To extract handshape we utilized the wristpoints to crop the palm of the user. We then used the CNN Inception model trained using the ImageNet dataset and retrained using fingerspelling handshapes [37]. The retrained inception model was not used to classify handshapes but instead was used to compare two handshapes: one from the tutorial video and the other from the test user. Only the outputs of the penultimate layer of the Inception model for both the tutorial and the user was compared using the euclidean distance metric. This not only enables concept matching but also provides extensibility, because to compare with a new tutorial sign no training is required.
We explored two different methods of movement concept recognition: a) direct comparison using segmental dynamic time warping strategy [28], and b) comparison with respect to kinematic model parameters [4]. The first strategy is model agnostic and only gives feedback about the correctness of the movement concept. The second approach utilizes a hybrid dynamical system to model gesture concepts. This model driven approach can provide more granular feedback as discussed in our initial work [4].
We evaluated the concept learning methodology on 100 first time learners of ASL users each of them learned 25 ASL gestures and performed three times each gesture. The videos of the ASL gestures were taken using their own smartphones at home. The system has an overall test accuracy of 87.9% on real-world data [28]. We also evaluated our hybrid dynamical model on 60 first time learners of ASL users each of them learned 20 ASL gestures and performed three times each gesture. Results show that kinematic parameters in Eq. 1 can represent each gesture with precision of 83%, and recall of 80%.
3.3 Movement Matching Between Tutor and Learner
In our approach, the hybrid system based representation of a gesture is instantiated for a tutor. The instantiation procedure involved collecting data using wearable and video based sensors from a tutor and running the following hybrid system mining technique.
Hybrid Mining Technique: The input to the model mining methodology are the input output traces, which may contain timed events, and discrete or continuous inputs.

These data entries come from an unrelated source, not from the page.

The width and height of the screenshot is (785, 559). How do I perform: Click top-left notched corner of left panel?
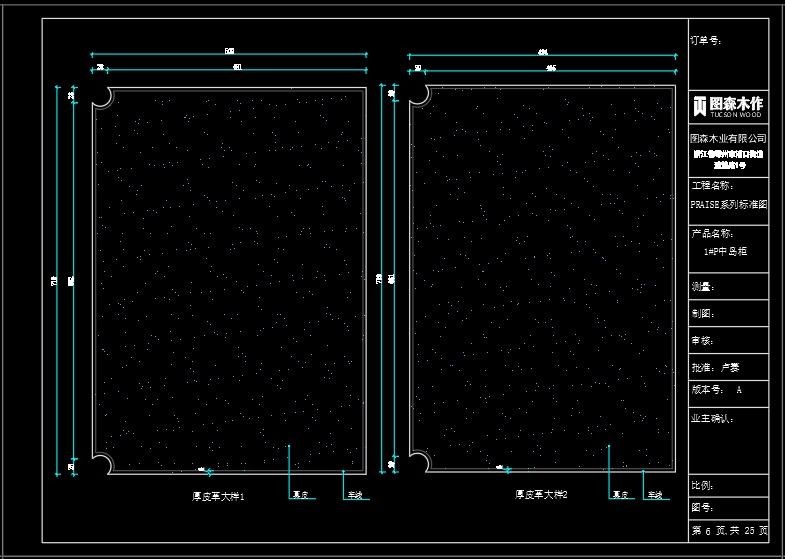[x=102, y=96]
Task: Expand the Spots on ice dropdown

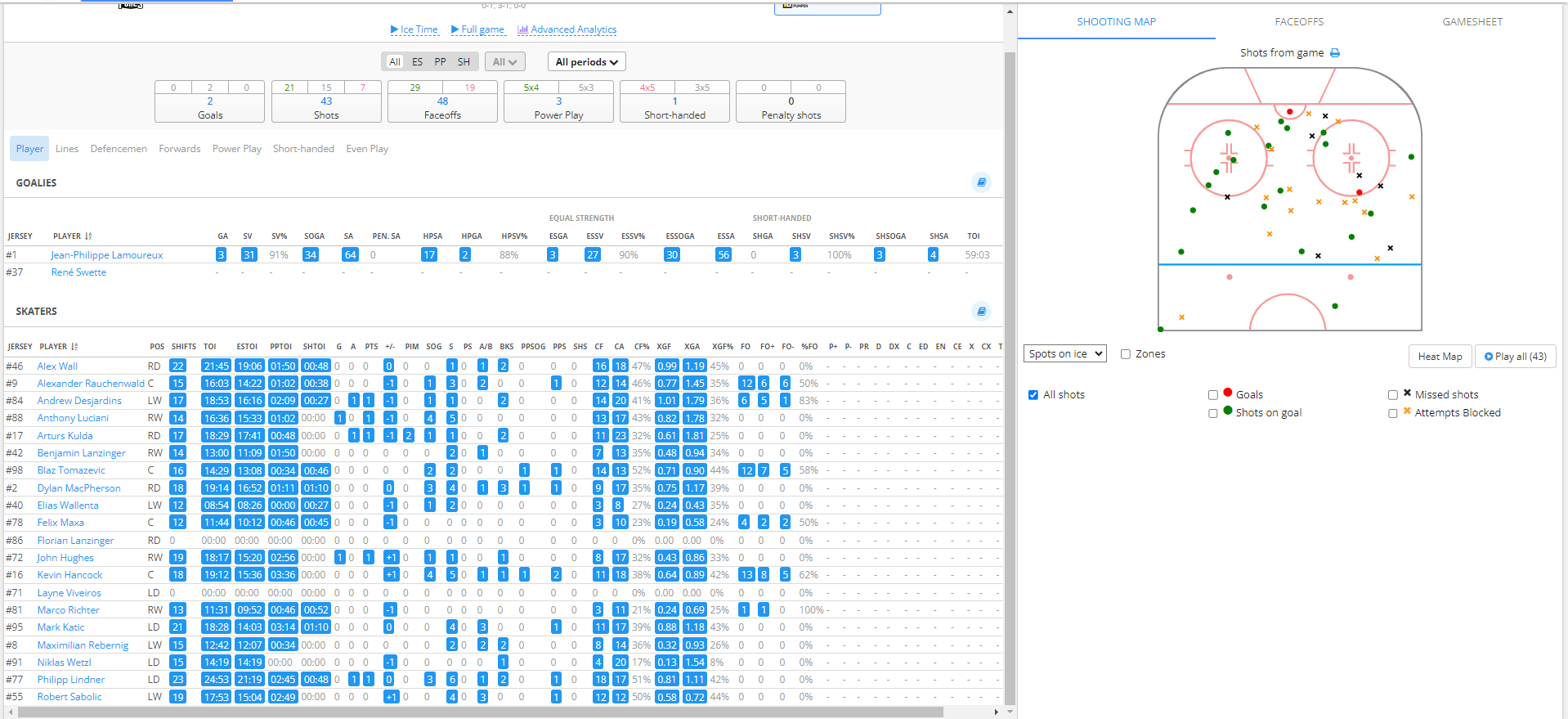Action: click(x=1064, y=354)
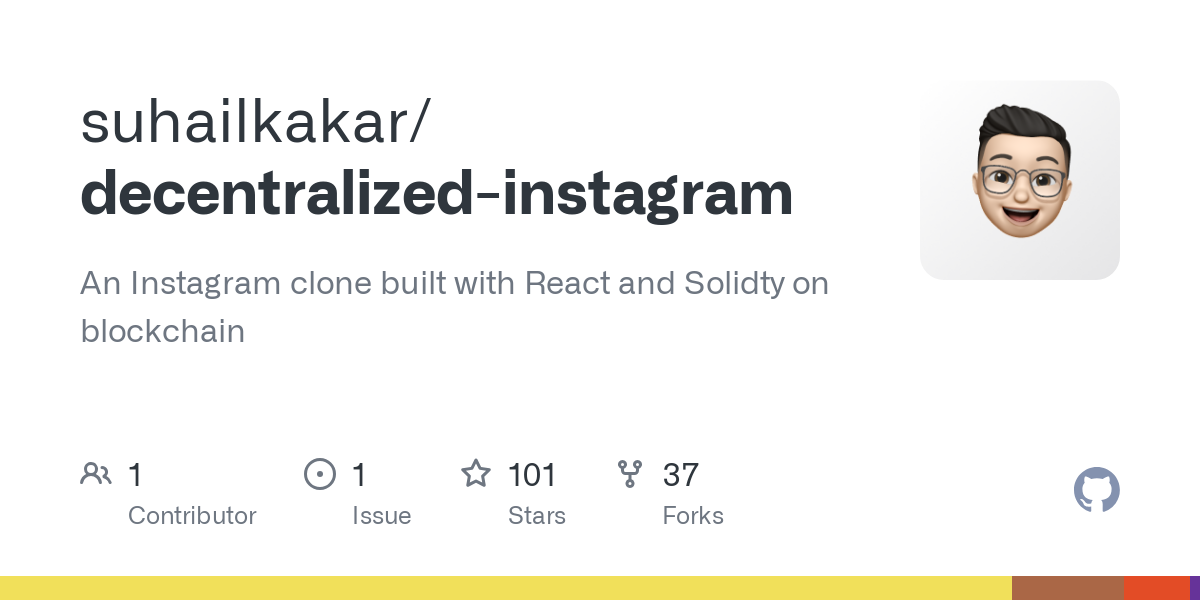Open the decentralized-instagram repository title

pos(436,194)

A) First step is I/O segmentation. The discrete mode changes of the hybrid model is triggered by three main causes: a) user generated external events that are accompanied by time stamps and input configurations, b) system generated timed events, and c) events generated due to threshold crossing of observable parameters of the physical system.

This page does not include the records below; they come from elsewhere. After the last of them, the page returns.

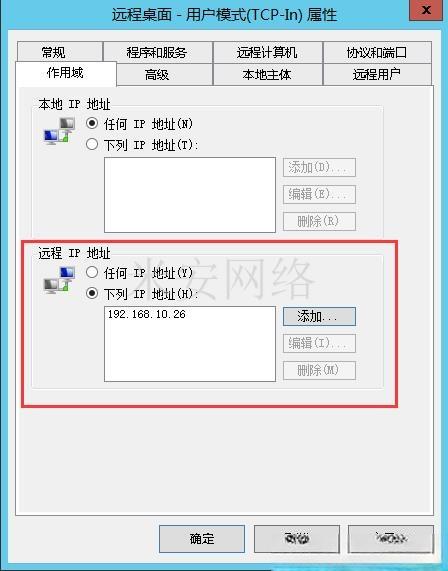Screen dimensions: 448x571
Task: Open the 协议和端口 tab
Action: (x=377, y=52)
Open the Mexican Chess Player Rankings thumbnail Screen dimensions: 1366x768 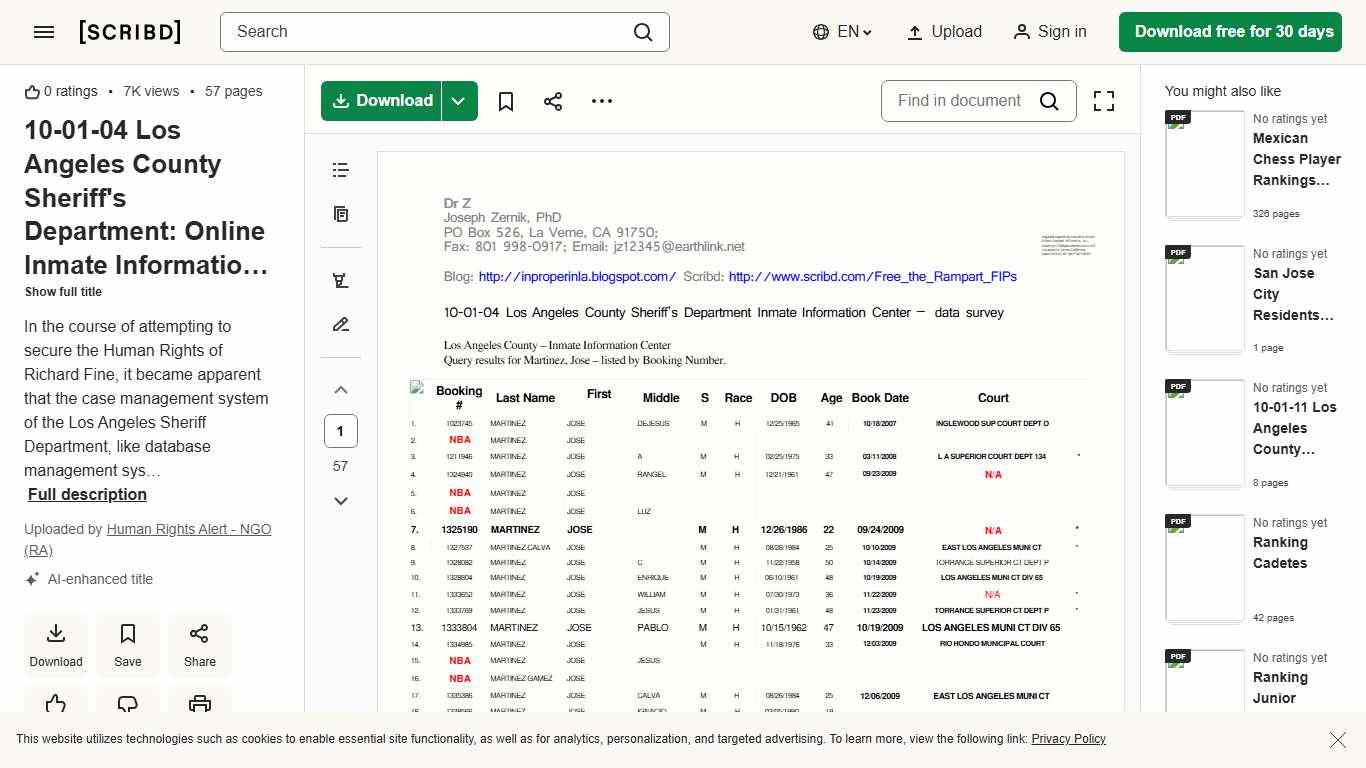tap(1204, 163)
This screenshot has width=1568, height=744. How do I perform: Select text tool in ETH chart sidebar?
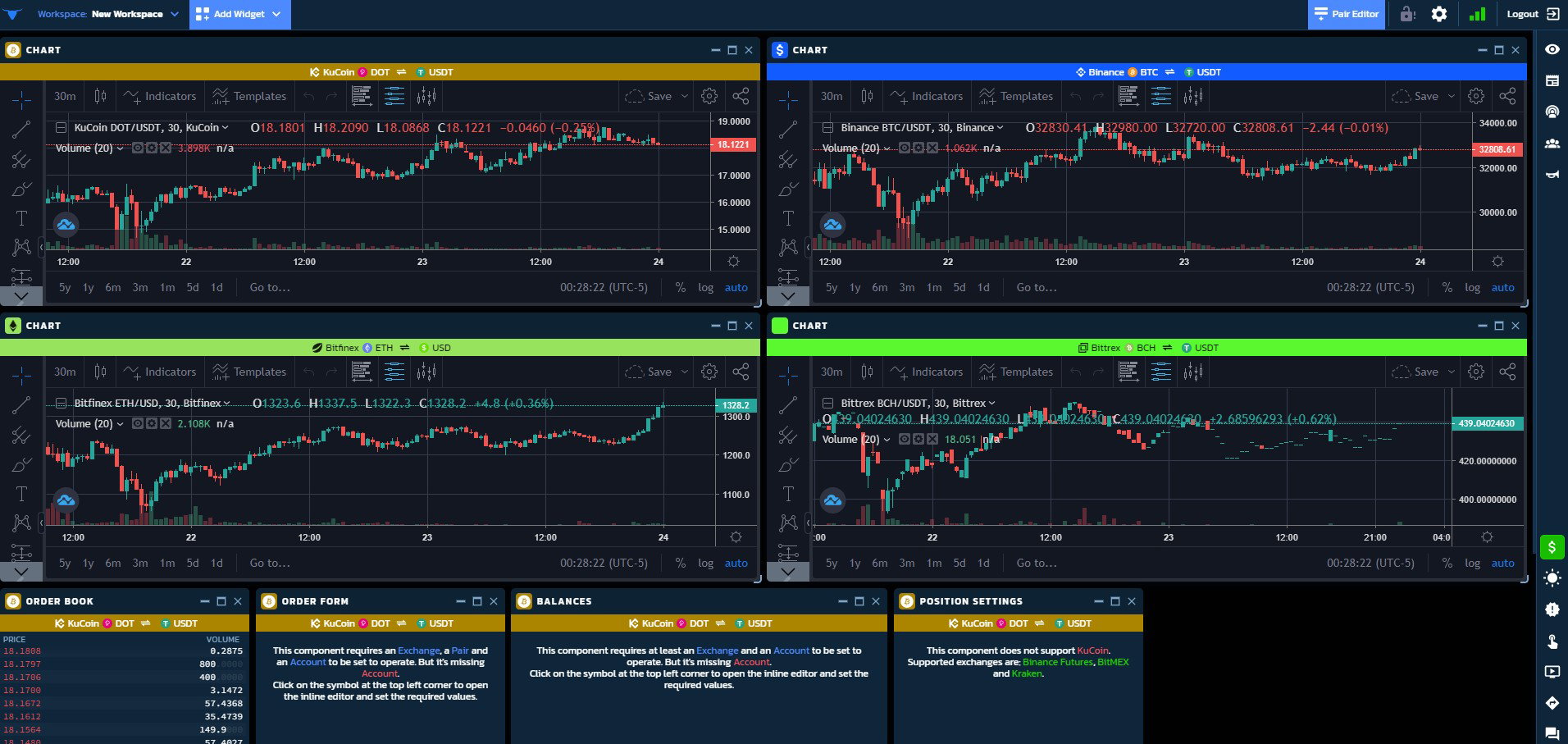click(21, 494)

B) Second step is to cluster modes in accordance with their triggering mechanism. This clustering step is required to minimize the redundancy in the number of discrete modes of the mined specification.
C) The third step is mining the kinematic equations. Each trace is passed to a Multi-variate Polynomial Regression to obtain the kinematic equations. For the linear case, we utilize Fischer information and Cramer Rao bound to compute the linear coefficients [18]. The output is the flow equation parameters for each trace between modes. A result of the flow equation extraction mechanism is that different traces may have the same flow equation. The corresponding modes are then clustered together using density based approaches on the flow parameters and assigned the same mode labels.
D) The fourth step is guard mining. We derive the guard conditions for each cluster, where each cluster represents a distinct control switch. If the guard condition is not a constant value of actuation and is varying within each data point in the cluster, we employ Fisher information and Cramer Rao bound to derive the linear relation of the input, output, and internal parameters [18]. The Guard conditions are then used to further refine the mode clustering. The output is a Hybrid automata inferred from the input, output, and internal parameters with modes, flow equations, and guards.
Tutor and Learner Comparison: The natural variation of a tutor is modeled by computing a reach set of the learned hybrid system. The reach set is the set of all continuous states that is observed from simulating the hybrid system over time for a bounded set of initial conditions, which may represent natural variations in the tutor’s execution of the gesture.
Given an execution of the gesture by a learner, the video based hand gesture recognition system provides us with executed hand shapes, the times of transition from one shape to the other, and an identification of wrong executions by the learner. The reach set comparison can provide the deviation from a tutor. For instance if the fingertip data is encompassed by the reach set then, it is tutor level. However, if it is outside the reach set at any point in time, then it the learner has differences with the tutor. The time segments where the learner differed from the tutor can then be passed to a dynamical system mining technique that is programmed with the kinematic model of the human arm. The mining technique will provide a new set of parameters for the learner.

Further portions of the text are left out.